» Набор заданий
• 1. Воспроизведите дословно фрагмент статьи о похищенной женщине в русских сказках от слов «Бесплатный доступ» до слов «(похитители и освободители).».
• 2. Продолжите статью о похищенной женщине в русских сказках, начав сразу после ее последнего предложения.

» Текст для чтения
+++

Функции похищенной женщины в русских волшебных сказках
Автор: Лызлова Анастасия Сергеевна
Журнал: Ученые записки Петрозаводского государственного университета @uchzap-petrsu
Рубрика: Филология
Статья в выпуске: 3 (116), 2011 года.
Бесплатный доступ
Русские волшебные сказки, похищение женщины, женские обязанности, рукоделие
Короткий адрес: https://sciup.org/14749897
IDR: 14749897
Текст статьи Функции похищенной женщины в русских волшебных сказках
Коллизия, связанная с похищением женщины, достаточно широко представлена в русской сказочной традиции. Женские персонажи играют в таких сказках не менее значимую роль, чем другие герои (похитители и освободители).
На первый взгляд может показаться, что похищенной женщине в сказках отводится довольно пассивная роль: «Если похищается девушка… и вслед за девушкой отправляется на поиски Иван, то героем сказки является Иван, а не похищенная девушка» [15; 34]. По определению В. Я. Проппа, она оказывается искомым персонажем [15; 67]. В сказочном повествовании женщина, как правило, появляется дважды: во время начальной ситуации (в момент похищения) и в ином мире («во второй раз она вводится, как отысканный персонаж» [15; 71]). Причем во время пребывания в потустороннем царстве женщина становится более активной.
Оказавшись в ином мире, героиня выполняет определенные обязанности. По словам Н. В. Новикова, «круг обязанностей их (плененных женщин. – А. Л. ) невелик и необременителен. Чаще всего, сидя у окна в одиночестве, они прядут, шьют или вышивают, встречают и провожают Кащея (и – добавим – других похитителей. – А. Л. ), готовят ему обед, кормят его и т. п.» [14; 203].

+++

» Исходные данные
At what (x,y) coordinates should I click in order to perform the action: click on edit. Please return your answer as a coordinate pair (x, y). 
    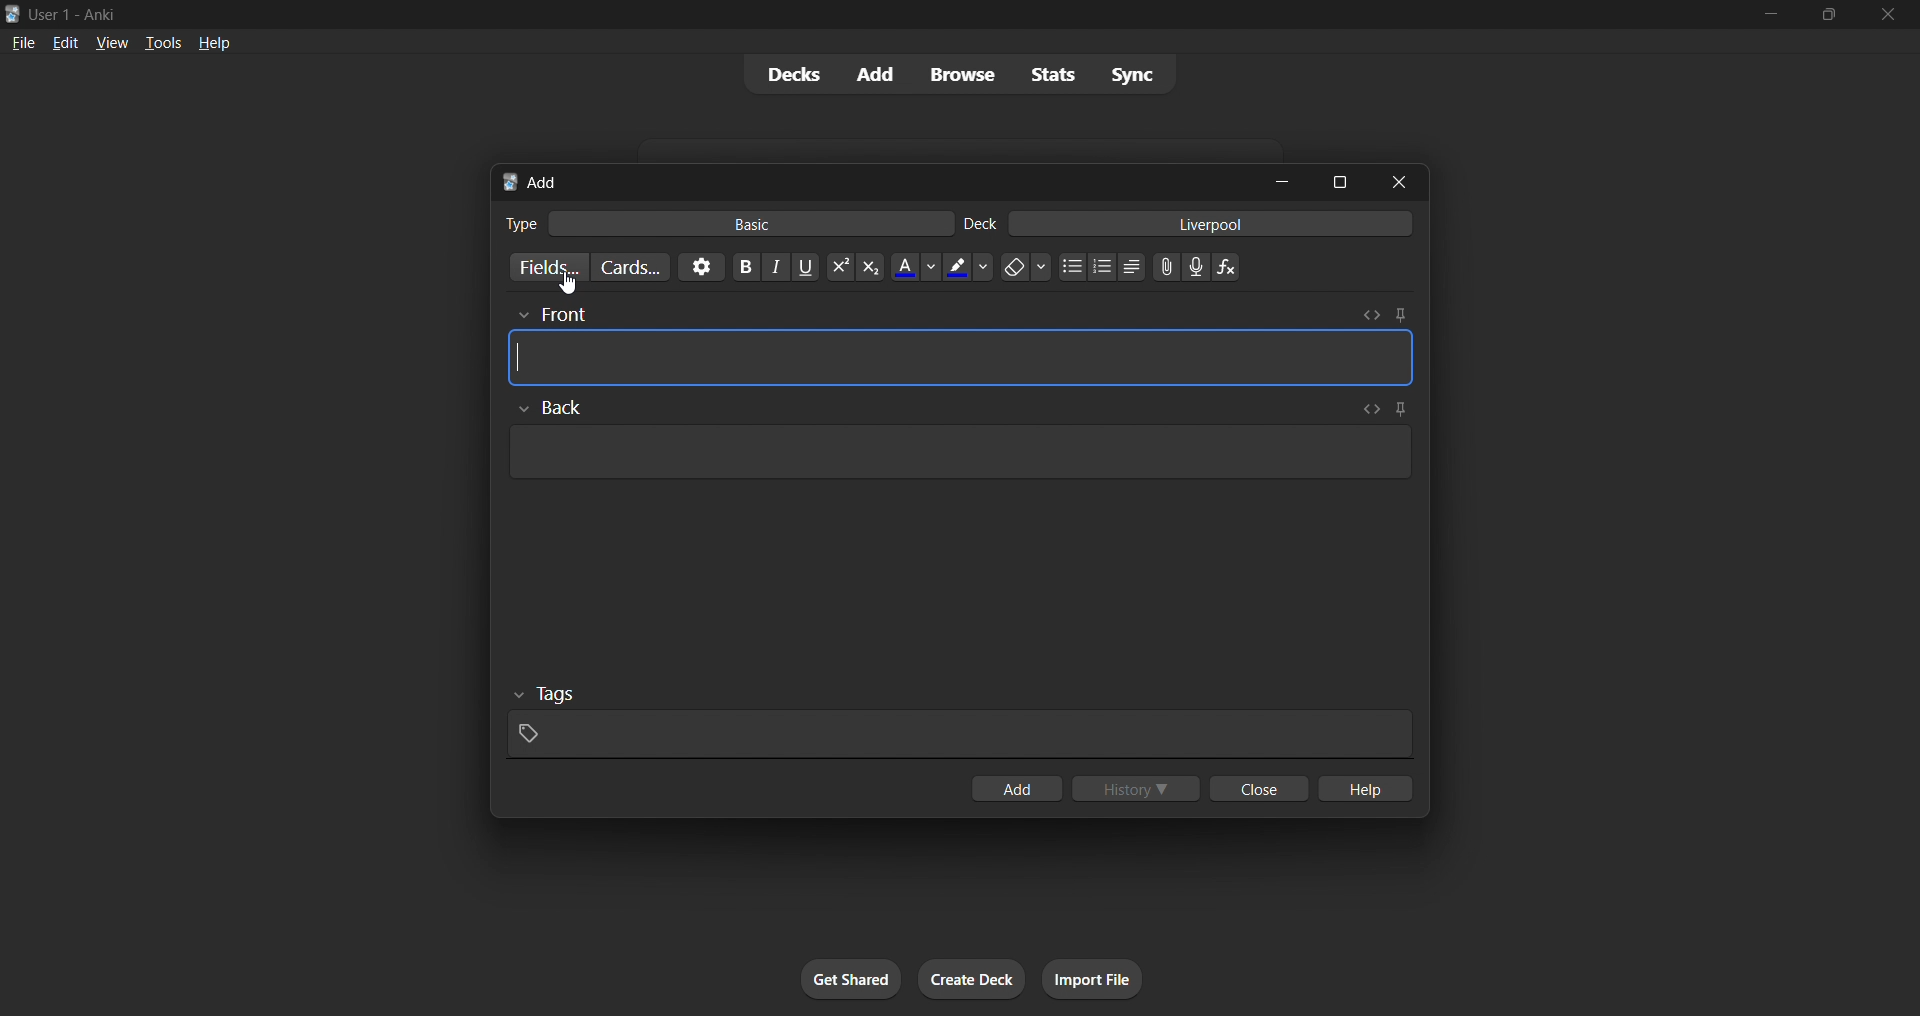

+++

» Ответы к упражнению
• 1.
Бесплатный доступ
Русские волшебные сказки, похищение женщины, женские обязанности, рукоделие
Короткий адрес: https://sciup.org/14749897
IDR: 14749897
Текст статьи Функции похищенной женщины в русских волшебных сказках
Коллизия, связанная с похищением женщины, достаточно широко представлена в русской сказочной традиции. Женские персонажи играют в таких сказках не менее значимую роль, чем другие герои (похитители и освободители).

• 2.
Во многих сказках похищенная женщина становится женой похитителя. Подобная ситуация характерна для сюжетов, зафиксированных в СУС [21] под номерами: 311 Медведь (леший, чародей, разбойник) и три сестры, 552А Животные-зятья и 552В Солнце, Месяц и Ворон зятья, 650А Иван медвежье ушко. Причем в некоторых текстах сюжета 552А=АА 552 Животные-зятья героиня сама сообщает пришедшему к ней персонажу о своем статусе: «Он заходит в дом, здоровается со сестрой. Вот она опять и говорит: “– Ну, брателко, откуда ты пришел? Я ведь за волком замужем…”» [6; № 1]; «Вдруг выходит его средняя сестра. <…> Мой муж, царь-сокол…» [10; № 62] (выделено нами. – А. Л.). Это обстоятельство касается прежде всего тех сказок, где происходит исчезновение женщины или где похититель в момент похищения предстает в завуалированном виде. В некоторых случаях героиня оказывается женой «хозяина» иного мира (Змея) в сюжете 310А, В Три подземных царства: «…отправился (Зорька-молодец. – А. Л.) к младшей сестре. Приходит, та увидала и сразу заплакала: “– <…> У меня муж девятиглавый змей, тебе ни за что с ним не справиться”» [7; № 8] (выделено нами. – А. Л.).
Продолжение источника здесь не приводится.